> Task statement
Whatever lies between the line with "Screen dimensions: 1024x503" and the end of the data, both included, must be copied exactly and without pictures.

*** Data to use ***

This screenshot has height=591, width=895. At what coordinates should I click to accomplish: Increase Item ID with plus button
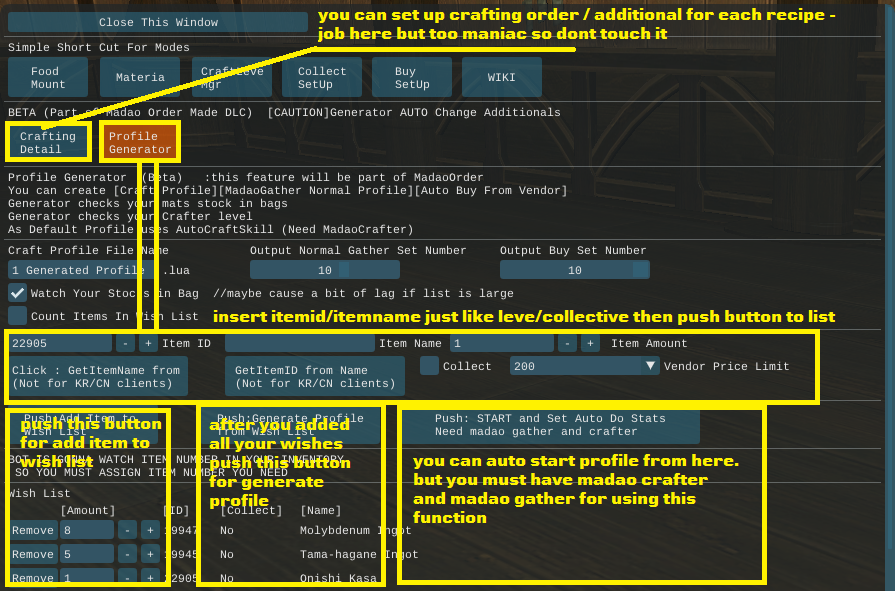tap(148, 343)

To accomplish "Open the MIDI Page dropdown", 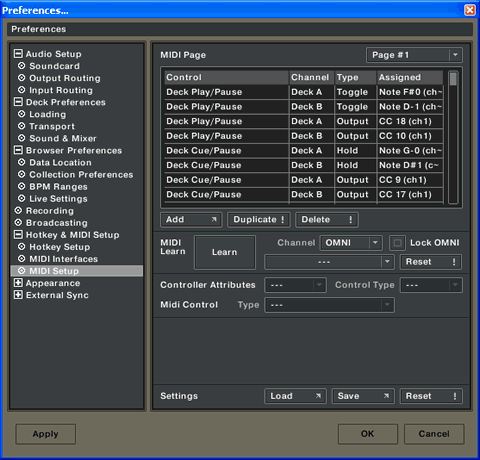I will (414, 55).
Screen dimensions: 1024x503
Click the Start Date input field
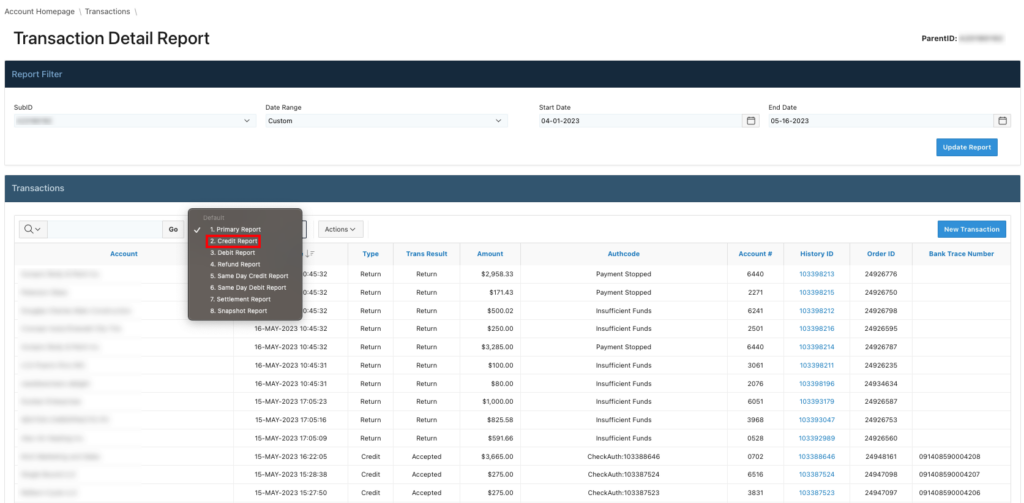click(x=640, y=121)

*** End of Data to use ***

> Solution
Screen dimensions: 1024x503
Click the Start Date input field
click(x=640, y=121)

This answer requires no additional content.